WORK REQUIRED
For this exercise, restate the data below with no change at all.

*** INFORMATION SUPPLIED Section Begins ***

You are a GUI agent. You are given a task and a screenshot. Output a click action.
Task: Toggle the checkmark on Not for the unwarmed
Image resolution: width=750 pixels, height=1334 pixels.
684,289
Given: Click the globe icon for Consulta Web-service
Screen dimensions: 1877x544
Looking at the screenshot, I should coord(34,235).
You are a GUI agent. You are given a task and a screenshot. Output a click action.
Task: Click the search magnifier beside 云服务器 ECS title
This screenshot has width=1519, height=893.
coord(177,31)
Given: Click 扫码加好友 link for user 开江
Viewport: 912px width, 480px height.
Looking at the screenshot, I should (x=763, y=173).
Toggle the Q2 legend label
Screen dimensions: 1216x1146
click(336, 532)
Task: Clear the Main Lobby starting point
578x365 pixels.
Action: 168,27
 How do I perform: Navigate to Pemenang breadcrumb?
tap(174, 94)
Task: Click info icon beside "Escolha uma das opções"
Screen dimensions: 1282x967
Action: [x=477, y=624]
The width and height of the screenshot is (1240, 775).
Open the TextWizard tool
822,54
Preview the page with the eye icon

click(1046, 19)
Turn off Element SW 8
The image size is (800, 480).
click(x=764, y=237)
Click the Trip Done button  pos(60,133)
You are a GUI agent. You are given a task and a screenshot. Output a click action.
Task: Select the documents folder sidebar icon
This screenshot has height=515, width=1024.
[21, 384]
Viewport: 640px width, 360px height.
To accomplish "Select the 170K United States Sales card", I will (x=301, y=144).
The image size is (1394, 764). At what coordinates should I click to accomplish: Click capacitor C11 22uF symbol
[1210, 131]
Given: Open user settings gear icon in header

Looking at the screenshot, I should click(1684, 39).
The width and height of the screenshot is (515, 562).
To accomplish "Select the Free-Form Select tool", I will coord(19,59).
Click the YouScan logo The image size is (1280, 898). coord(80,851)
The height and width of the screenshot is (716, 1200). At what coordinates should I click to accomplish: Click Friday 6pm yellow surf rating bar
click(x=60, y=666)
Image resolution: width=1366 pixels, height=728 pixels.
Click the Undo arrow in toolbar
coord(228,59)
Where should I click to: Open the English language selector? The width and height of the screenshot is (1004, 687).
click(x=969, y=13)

*** INFORMATION SUPPLIED Section Ends ***

PROBLEM SOLUTION
You are a GUI agent. You are given a task and a screenshot. Output a click action.
Task: Toggle the checkmark on Not for the unwarmed
Image resolution: width=750 pixels, height=1334 pixels.
684,289
Given: Click the globe icon for Consulta Web-service
Screen dimensions: 1877x544
Looking at the screenshot, I should coord(34,235).
You are a GUI agent. You are given a task and a screenshot. Output a click action.
Task: Click the search magnifier beside 云服务器 ECS title
This screenshot has width=1519, height=893.
coord(177,31)
Given: Click 扫码加好友 link for user 开江
Viewport: 912px width, 480px height.
Looking at the screenshot, I should (x=763, y=173).
Toggle the Q2 legend label
Screen dimensions: 1216x1146
click(336, 532)
Task: Clear the Main Lobby starting point
578x365 pixels.
Action: 168,27
 How do I perform: Navigate to Pemenang breadcrumb?
tap(174, 94)
Task: Click info icon beside "Escolha uma das opções"
Screen dimensions: 1282x967
Action: [x=477, y=624]
The width and height of the screenshot is (1240, 775).
Open the TextWizard tool
822,54
Preview the page with the eye icon

click(1046, 19)
Turn off Element SW 8
The image size is (800, 480).
click(x=764, y=237)
Click the Trip Done button  pos(60,133)
You are a GUI agent. You are given a task and a screenshot. Output a click action.
Task: Select the documents folder sidebar icon
This screenshot has height=515, width=1024.
[21, 384]
Viewport: 640px width, 360px height.
To accomplish "Select the 170K United States Sales card", I will (x=301, y=144).
The image size is (1394, 764). At what coordinates should I click to accomplish: Click capacitor C11 22uF symbol
[1210, 131]
Given: Open user settings gear icon in header

Looking at the screenshot, I should click(1684, 39).
The width and height of the screenshot is (515, 562).
To accomplish "Select the Free-Form Select tool", I will coord(19,59).
Click the YouScan logo The image size is (1280, 898). coord(80,851)
The height and width of the screenshot is (716, 1200). At what coordinates should I click to accomplish: Click Friday 6pm yellow surf rating bar
click(x=60, y=666)
Image resolution: width=1366 pixels, height=728 pixels.
Click the Undo arrow in toolbar
coord(228,59)
Where should I click to: Open the English language selector? The width and height of the screenshot is (1004, 687).
click(x=969, y=13)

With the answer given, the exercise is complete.